Further, according to Perspectives in Clinical Research, these systems are easy to deploy and scale, which is beneficial in trials with a large number of participants or when multiple trials are being conducted simultaneously.
Another style of ePRO involves some type of electronic device, such as a smartphone, tablet, computer, or even a wearable medical device. Patients access software on the device that presents them with questions; they select their answers, which are digitally recorded. These types of ePROs can either be used in the patient’s home as an electronic diary for more timely data collection or in a supervised clinical setting.
Originally, screen-based ePRO data capture was done on personal digital assistants that stored the data on the device until it could be uploaded to a central server. However, the major downsides of this strategy are the cost of supplying devices to all participants and training individuals on how to properly use the technology.
Today, the more common option is web- and app-based ePRO solutions, many of which can be installed onto the patient’s own electronic devices—a practice referred to as Bring-Your-Own-Device (BYOD), according to research in Patients. Given the prominence of smartphones and tablets, this option is convenient and cost-efficient, and it typically requires less coaching, as individuals are already familiar with the device.

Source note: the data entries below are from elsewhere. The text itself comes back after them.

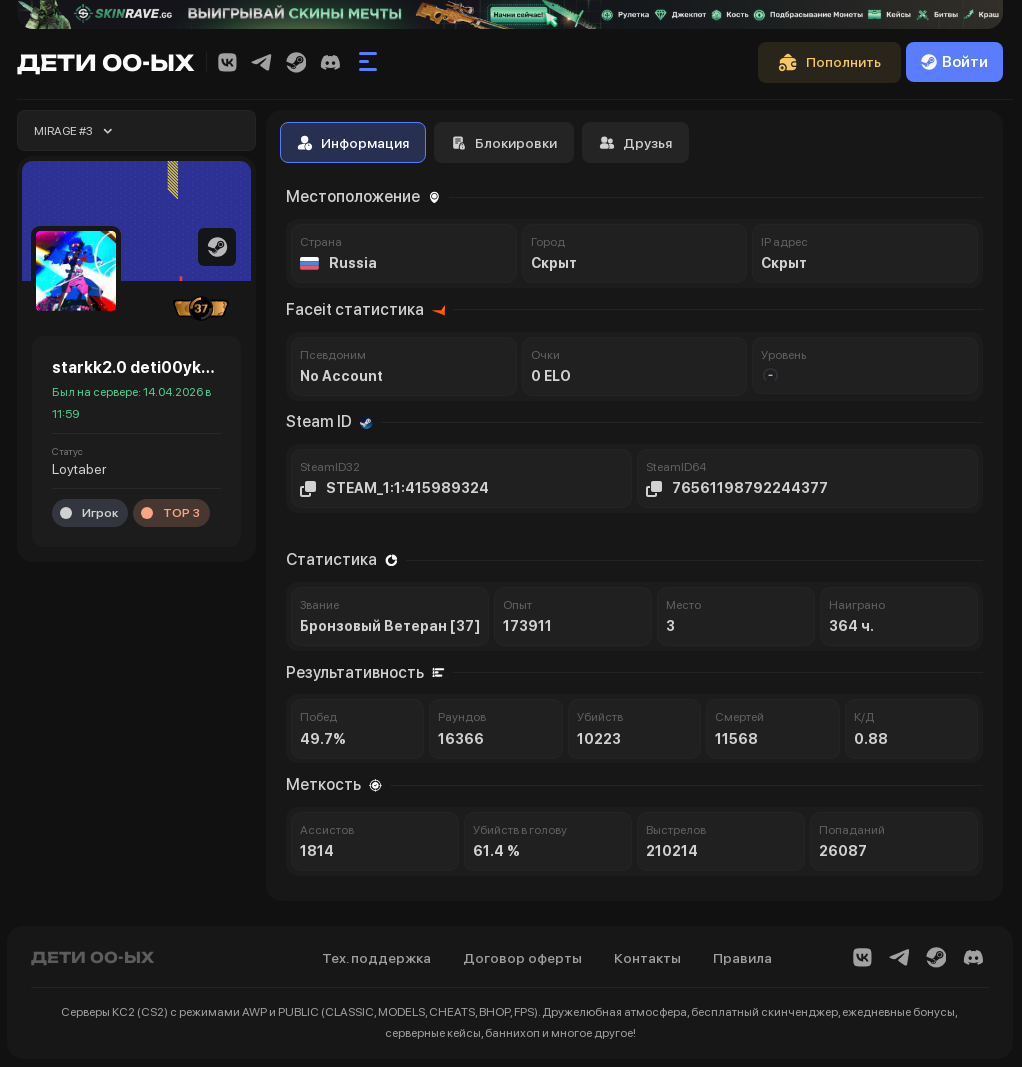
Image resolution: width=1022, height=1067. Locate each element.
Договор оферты (522, 958)
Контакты (647, 958)
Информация (353, 143)
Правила (742, 958)
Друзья (635, 143)
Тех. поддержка (376, 958)
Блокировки (504, 143)
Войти (954, 62)
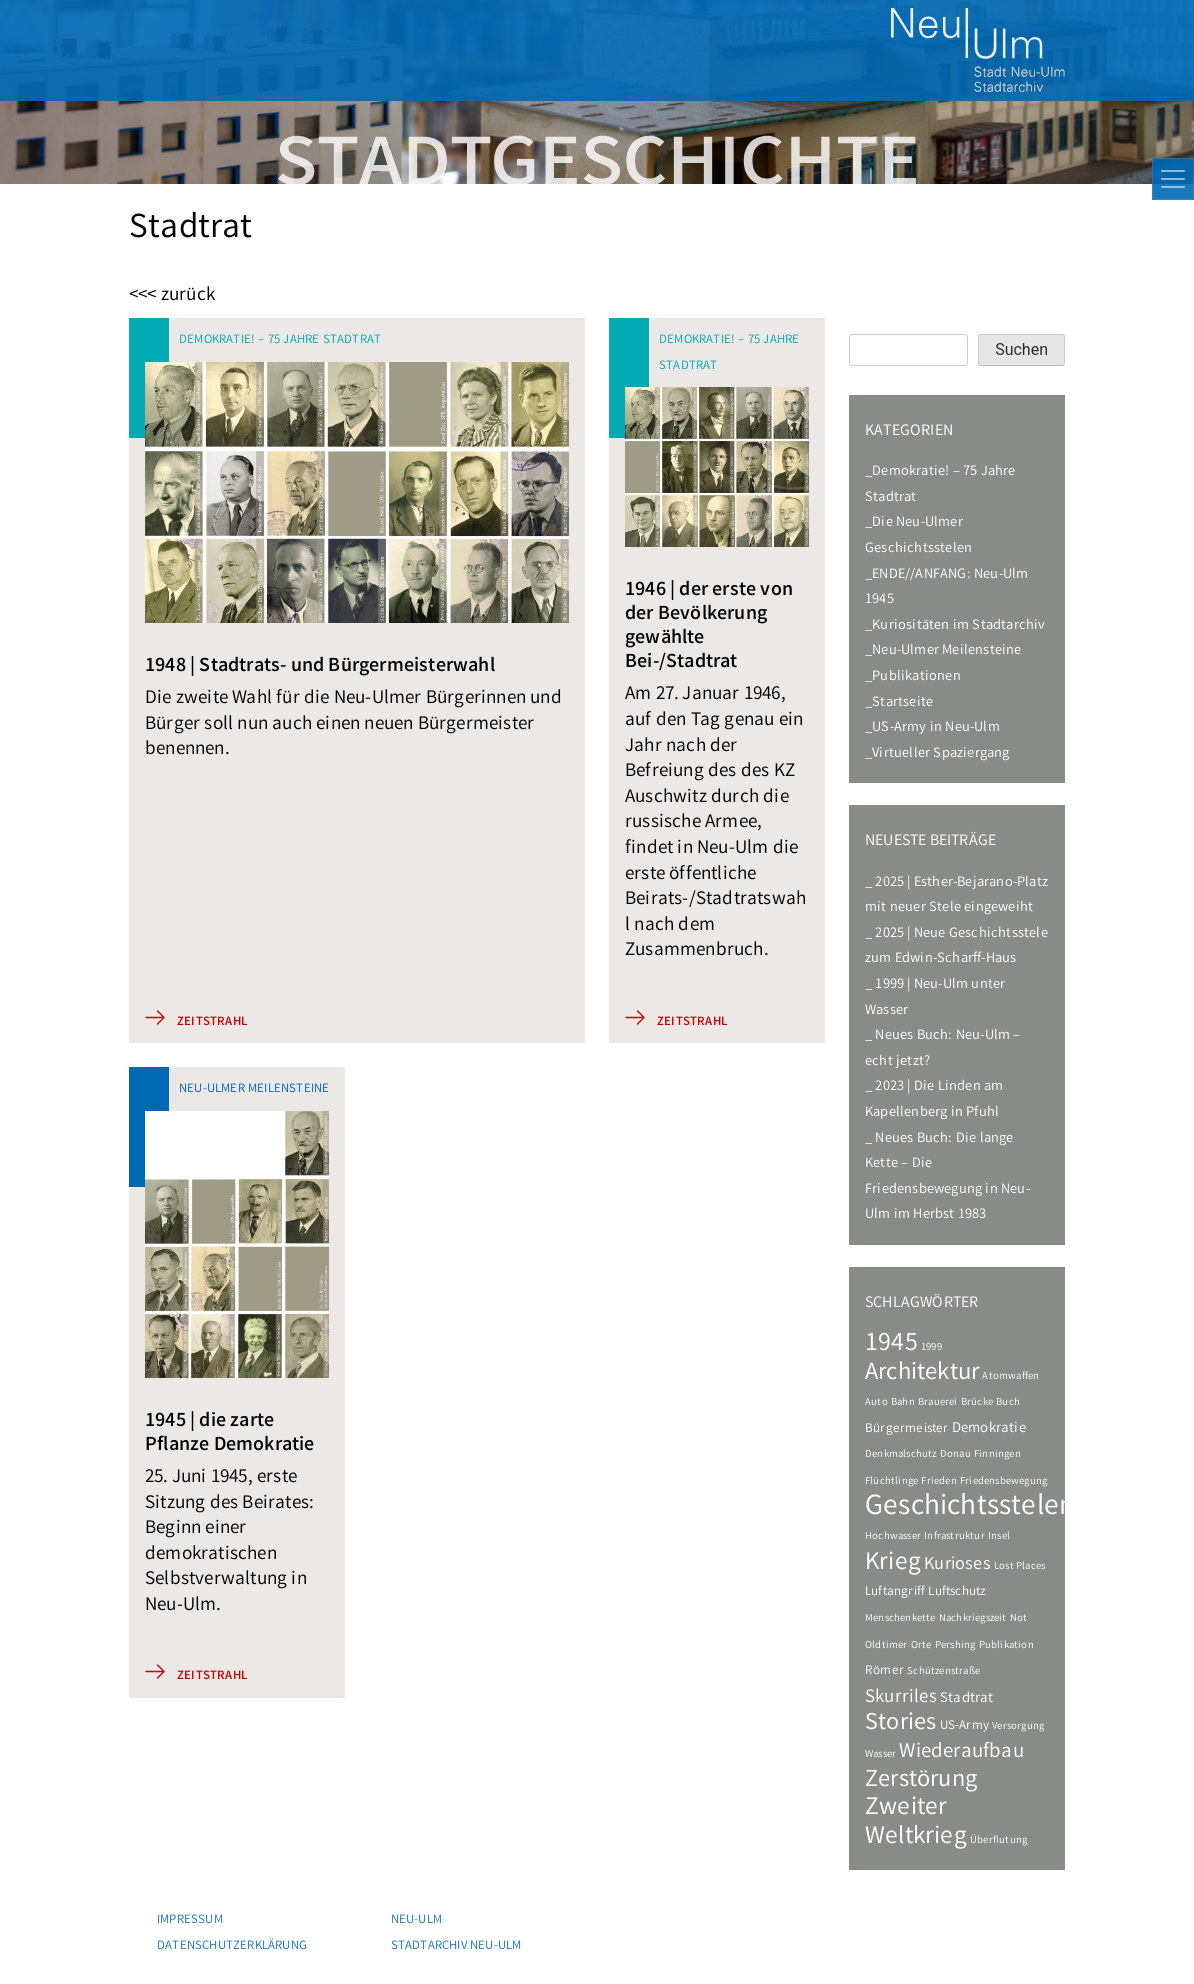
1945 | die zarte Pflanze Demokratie (230, 1433)
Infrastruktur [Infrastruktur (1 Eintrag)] (954, 1537)
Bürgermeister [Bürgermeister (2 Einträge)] (907, 1429)
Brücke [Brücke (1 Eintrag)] (977, 1403)
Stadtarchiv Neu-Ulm (456, 1946)
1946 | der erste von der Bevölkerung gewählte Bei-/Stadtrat (709, 626)
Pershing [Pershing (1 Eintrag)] (955, 1646)
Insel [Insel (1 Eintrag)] (999, 1537)
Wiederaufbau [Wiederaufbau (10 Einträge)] (961, 1753)
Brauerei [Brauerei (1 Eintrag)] (938, 1403)
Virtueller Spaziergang (940, 754)
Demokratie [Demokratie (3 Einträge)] (989, 1429)
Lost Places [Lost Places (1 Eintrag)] (1019, 1567)
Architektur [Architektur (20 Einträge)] (922, 1374)
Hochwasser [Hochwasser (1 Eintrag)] (893, 1537)
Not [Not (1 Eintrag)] (1019, 1619)
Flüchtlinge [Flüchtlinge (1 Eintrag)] (891, 1482)
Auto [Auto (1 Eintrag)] (876, 1403)
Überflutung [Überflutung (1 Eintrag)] (998, 1841)
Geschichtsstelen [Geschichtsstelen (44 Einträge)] (970, 1508)
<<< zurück (172, 297)
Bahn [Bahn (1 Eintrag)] (903, 1403)
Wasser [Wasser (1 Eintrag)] (880, 1755)
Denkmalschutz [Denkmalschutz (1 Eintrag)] (901, 1455)
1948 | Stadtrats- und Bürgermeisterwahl (320, 666)
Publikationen (916, 677)
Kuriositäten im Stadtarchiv (958, 626)
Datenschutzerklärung (232, 1946)
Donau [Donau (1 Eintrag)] (955, 1455)
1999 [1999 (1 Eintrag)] (931, 1348)
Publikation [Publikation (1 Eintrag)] (1006, 1646)
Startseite (902, 703)
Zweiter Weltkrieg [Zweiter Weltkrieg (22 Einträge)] (916, 1823)
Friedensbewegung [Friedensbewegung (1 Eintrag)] (1003, 1482)
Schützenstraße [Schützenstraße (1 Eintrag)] (943, 1672)
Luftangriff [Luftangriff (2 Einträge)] (895, 1592)
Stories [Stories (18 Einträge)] (900, 1724)
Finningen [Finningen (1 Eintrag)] (997, 1455)
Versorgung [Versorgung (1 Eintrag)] (1018, 1727)
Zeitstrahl (212, 1022)
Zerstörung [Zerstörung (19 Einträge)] (921, 1781)
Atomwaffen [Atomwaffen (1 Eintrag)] (1010, 1377)
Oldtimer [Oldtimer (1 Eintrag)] (886, 1646)
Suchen (1021, 349)
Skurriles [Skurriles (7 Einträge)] (901, 1698)
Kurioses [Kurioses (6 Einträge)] (957, 1565)
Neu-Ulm (416, 1920)
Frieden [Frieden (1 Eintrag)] (938, 1482)
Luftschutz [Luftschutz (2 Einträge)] (957, 1592)
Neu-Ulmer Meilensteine (946, 651)
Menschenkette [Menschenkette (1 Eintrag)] (900, 1619)
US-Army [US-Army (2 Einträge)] (964, 1726)
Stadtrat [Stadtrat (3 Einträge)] (967, 1699)
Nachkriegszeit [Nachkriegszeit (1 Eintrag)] (973, 1619)
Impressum (190, 1920)
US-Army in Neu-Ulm (936, 728)
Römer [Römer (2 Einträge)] (884, 1671)
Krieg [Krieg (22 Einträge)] (893, 1563)
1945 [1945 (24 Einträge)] (891, 1344)
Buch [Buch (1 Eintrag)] (1008, 1403)
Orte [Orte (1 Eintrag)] (921, 1646)
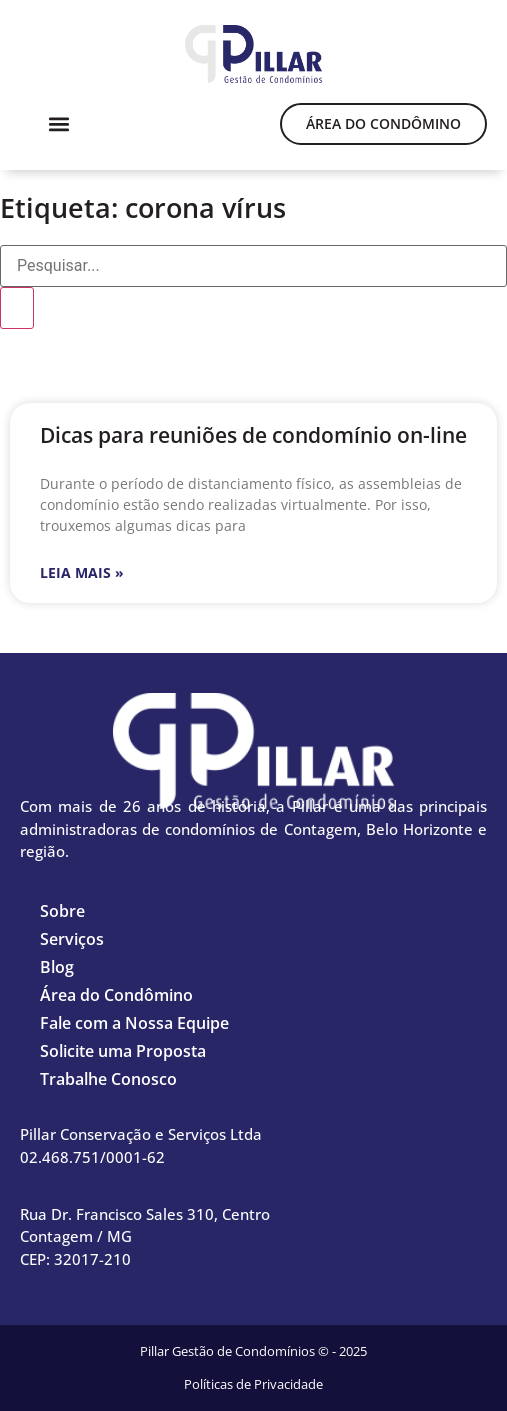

However, BYOD programs still have a few disadvantages, including:
In recent years, the use of SMS text solutions in collecting ePROs has increased dramatically. It’s a trend that seems likely to continue, given the ubiquitous nature of cell phones and texting around the world, as evidenced by these statistics:
ePROs gather a whole range of measurements that cover a patient’s health status in terms of their physical and mental status as well as their social well-being. There is increasing recognition of the role that non-clinical factors, such as those that can be identified via ePROs, play in a patient’s overall health. A recent Kaiser Family Foundation report detailed how 60 percent of the factors that impact overall health were social and environmental in origin, while only 10 percent could be attributed to clinical care (the other 30 percent were genetic in nature). The ability to identify a wide range of issues that are ultimately clinically meaningful increases the ability of providers to address those issues and work proactively to preserve patient health.
In addition, there is evidence that the real-time nature of ePROs also plays a role in the ability to improve outcomes. In a recent clinical trial, the survival interval of cancer patients who utilized ePROs increased by 5 months, possibly owing to the ability of clinical staff to respond quickly to potential issues and avoid adverse downstream consequences. A recent JAMIA report noted that electronic PROs have also been shown to improve recognition by clinical teams of chemotoxicity, help in comparing treatment decisions for osteoarthritis, and improve management of severe depression.
Electronic data collection is the new norm for data collection in clinical settings, and is increasingly being used as a way to better track and manage patients outside the clinical setting. ePROs have so far been used most extensively in the context of clinical trials, but there is an inexorable move towards ePROS in other arenas. The U.S. Food and Drug Administration recently deployed an app-based data collection system called MyStudies to inform regulatory decision-making. ePROs are also a feature in Oncology Care First, the proposed follow-up to the CMS Oncology Care Model.
Like EHRs, ePROs are only valuable if the data they gather can be turned into action. Regardless, the potential benefits to patients in terms of outcomes and to providers in terms of efficiency and quality of care, along with the drive towards electronic data capture by various government entities, ensure that ePROs will see continued growth as an important component of high-quality care.